> **INSTRUCTIONS FOR THE TASK**: In the records that follow, find each line with "axis" and pull it out.

Saved data entries:
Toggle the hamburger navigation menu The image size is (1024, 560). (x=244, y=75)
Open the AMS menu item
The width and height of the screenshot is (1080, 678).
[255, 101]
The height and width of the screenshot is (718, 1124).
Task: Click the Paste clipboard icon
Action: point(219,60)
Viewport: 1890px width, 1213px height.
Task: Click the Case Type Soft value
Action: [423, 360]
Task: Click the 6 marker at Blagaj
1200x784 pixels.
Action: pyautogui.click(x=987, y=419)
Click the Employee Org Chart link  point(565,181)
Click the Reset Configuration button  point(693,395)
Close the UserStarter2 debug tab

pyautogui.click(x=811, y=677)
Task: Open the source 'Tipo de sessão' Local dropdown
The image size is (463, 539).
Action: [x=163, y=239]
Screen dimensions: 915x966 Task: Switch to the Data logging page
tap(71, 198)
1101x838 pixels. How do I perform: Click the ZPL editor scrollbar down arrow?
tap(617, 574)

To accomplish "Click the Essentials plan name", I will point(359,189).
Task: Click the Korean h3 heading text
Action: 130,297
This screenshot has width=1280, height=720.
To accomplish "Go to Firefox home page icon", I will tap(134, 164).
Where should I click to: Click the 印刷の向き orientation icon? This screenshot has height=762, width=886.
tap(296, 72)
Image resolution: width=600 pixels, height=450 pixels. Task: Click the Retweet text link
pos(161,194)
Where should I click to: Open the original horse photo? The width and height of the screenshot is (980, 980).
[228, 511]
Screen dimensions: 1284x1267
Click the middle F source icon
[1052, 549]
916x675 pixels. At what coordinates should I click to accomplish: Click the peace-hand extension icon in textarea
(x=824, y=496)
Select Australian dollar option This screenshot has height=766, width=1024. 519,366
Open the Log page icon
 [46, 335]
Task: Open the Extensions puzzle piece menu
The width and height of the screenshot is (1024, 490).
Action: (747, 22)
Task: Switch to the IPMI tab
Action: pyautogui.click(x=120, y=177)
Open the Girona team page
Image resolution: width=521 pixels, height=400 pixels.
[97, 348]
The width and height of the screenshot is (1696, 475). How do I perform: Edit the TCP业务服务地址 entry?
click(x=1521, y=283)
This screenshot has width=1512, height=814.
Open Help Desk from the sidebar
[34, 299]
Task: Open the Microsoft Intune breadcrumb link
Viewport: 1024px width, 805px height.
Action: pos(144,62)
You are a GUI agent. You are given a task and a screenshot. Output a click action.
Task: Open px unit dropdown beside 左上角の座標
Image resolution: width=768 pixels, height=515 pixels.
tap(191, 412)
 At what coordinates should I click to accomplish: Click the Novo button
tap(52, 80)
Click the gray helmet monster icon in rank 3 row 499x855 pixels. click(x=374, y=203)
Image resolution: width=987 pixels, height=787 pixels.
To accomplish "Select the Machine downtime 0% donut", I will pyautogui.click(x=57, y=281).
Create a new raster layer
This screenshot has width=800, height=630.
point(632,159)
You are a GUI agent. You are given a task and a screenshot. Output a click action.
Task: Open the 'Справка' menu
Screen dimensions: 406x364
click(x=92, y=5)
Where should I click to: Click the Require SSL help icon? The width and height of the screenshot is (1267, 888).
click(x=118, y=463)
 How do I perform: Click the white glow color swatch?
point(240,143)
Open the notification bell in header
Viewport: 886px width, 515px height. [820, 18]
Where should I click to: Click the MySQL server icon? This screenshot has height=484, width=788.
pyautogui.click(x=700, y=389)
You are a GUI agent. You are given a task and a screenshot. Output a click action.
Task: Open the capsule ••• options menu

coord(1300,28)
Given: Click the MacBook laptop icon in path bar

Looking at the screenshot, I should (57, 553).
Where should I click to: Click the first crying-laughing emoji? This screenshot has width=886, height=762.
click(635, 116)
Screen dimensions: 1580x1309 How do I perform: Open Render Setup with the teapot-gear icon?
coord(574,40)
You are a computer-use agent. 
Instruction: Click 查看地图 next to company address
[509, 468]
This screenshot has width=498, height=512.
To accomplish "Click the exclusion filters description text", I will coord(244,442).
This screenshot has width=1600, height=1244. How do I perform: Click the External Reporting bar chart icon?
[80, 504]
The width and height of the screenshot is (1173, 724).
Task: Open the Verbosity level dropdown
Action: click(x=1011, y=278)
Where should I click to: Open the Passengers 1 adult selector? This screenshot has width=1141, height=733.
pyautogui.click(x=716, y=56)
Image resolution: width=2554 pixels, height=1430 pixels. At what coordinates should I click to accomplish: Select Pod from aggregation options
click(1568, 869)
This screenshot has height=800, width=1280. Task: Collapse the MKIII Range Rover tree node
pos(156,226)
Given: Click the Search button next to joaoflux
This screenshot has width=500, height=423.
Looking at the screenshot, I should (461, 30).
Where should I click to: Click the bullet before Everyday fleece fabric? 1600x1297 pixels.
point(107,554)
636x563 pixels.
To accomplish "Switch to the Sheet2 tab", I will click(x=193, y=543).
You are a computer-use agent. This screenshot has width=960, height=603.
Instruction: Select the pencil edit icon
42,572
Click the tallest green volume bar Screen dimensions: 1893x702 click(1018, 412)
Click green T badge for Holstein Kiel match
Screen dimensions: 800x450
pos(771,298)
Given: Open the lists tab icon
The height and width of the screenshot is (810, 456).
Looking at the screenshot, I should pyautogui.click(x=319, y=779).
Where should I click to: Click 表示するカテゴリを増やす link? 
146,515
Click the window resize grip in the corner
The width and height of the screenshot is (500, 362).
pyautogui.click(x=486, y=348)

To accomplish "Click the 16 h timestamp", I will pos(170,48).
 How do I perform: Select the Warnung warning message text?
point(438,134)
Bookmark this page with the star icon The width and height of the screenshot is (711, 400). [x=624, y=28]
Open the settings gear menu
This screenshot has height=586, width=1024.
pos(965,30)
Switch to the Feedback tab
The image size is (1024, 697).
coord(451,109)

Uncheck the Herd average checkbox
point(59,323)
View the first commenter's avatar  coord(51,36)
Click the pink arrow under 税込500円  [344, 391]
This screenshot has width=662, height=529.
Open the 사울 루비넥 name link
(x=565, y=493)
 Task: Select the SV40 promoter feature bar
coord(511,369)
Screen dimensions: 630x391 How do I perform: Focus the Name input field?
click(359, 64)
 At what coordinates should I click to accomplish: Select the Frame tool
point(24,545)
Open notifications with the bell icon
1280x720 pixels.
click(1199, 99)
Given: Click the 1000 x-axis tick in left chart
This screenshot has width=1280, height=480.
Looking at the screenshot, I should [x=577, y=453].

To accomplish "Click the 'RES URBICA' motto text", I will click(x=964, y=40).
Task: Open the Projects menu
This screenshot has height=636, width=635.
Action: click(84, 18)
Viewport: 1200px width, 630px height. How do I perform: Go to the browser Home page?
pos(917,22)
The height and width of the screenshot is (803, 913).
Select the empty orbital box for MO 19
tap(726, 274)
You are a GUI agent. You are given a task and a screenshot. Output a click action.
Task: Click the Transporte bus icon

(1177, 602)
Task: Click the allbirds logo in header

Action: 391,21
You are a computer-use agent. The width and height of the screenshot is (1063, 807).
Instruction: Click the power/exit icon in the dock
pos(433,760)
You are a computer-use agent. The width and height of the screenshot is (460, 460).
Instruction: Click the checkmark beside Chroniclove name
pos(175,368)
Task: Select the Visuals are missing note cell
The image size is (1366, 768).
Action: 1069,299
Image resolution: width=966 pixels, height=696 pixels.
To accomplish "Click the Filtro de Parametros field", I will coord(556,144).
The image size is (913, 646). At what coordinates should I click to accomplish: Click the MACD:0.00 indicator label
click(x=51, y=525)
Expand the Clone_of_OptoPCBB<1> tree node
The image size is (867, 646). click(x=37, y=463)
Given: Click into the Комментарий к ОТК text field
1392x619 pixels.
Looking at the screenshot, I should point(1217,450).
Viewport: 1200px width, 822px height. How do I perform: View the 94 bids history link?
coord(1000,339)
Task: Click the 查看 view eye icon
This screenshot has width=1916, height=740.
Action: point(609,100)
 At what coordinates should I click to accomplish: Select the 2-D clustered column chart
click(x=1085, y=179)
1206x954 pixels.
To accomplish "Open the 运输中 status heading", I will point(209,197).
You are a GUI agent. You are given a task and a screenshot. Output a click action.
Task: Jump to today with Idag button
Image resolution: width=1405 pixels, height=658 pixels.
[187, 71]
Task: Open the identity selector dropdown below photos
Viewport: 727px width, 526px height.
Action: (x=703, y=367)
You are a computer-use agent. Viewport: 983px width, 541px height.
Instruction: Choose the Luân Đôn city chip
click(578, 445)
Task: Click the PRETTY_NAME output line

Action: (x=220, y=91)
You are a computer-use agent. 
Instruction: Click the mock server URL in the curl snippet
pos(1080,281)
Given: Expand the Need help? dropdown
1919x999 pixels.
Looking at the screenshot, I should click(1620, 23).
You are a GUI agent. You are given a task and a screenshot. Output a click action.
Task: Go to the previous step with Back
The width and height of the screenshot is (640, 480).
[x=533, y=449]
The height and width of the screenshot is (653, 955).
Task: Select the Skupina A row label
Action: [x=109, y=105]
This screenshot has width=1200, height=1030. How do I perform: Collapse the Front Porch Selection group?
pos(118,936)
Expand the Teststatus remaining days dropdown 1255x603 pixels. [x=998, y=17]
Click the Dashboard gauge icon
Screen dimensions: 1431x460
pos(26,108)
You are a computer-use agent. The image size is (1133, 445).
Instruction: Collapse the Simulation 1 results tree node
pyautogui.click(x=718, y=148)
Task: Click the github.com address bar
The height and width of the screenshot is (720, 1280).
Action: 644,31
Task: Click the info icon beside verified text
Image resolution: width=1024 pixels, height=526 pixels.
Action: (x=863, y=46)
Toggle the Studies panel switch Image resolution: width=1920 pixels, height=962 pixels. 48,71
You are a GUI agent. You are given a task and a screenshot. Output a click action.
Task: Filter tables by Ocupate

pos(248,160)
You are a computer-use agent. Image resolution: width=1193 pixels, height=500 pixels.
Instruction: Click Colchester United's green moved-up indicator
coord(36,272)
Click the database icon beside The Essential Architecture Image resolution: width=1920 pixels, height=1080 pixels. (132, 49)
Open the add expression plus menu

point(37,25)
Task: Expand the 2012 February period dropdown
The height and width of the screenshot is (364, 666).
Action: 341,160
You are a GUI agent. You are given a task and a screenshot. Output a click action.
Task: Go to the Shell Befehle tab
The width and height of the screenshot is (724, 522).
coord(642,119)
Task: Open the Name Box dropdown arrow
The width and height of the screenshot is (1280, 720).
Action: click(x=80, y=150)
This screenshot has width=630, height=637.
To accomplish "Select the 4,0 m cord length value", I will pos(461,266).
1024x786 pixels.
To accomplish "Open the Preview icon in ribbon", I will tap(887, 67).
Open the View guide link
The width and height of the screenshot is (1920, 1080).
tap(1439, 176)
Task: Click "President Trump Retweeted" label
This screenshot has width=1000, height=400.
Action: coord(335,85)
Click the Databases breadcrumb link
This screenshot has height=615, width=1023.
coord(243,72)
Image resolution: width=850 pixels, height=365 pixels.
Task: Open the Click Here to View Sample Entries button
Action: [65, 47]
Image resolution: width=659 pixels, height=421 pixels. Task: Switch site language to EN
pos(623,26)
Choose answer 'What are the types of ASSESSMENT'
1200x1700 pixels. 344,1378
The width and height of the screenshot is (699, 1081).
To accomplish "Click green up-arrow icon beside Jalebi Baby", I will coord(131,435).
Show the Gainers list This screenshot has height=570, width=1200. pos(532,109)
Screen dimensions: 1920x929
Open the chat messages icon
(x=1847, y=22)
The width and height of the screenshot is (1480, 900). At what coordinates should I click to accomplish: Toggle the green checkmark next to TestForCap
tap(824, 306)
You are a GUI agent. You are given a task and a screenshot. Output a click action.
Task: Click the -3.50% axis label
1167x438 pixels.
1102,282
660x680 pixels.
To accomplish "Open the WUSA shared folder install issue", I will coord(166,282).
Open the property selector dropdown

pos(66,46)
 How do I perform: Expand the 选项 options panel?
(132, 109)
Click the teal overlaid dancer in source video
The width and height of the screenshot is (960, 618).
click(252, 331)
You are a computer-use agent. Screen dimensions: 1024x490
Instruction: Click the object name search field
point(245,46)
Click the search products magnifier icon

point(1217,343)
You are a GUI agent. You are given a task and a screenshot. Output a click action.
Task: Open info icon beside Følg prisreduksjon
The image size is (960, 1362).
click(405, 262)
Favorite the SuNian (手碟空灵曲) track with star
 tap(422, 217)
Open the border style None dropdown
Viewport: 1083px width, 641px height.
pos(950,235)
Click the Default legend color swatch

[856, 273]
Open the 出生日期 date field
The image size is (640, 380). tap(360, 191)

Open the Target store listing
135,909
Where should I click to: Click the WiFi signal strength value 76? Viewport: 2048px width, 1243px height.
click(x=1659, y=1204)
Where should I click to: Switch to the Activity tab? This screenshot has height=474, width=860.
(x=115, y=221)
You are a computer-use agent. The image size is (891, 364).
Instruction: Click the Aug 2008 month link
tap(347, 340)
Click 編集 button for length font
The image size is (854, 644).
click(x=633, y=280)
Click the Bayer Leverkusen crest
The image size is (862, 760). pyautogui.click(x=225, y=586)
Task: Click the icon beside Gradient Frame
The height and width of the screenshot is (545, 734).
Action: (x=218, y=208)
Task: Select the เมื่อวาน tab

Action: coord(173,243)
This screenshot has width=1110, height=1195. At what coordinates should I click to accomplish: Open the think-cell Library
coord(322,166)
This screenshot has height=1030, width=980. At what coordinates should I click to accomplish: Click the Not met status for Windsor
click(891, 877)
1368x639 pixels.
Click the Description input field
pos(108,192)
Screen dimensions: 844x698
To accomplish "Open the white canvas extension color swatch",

> **WRITTEN SOLUTION**:
Given: Click the 1000 x-axis tick in left chart
Task: Click the -3.50% axis label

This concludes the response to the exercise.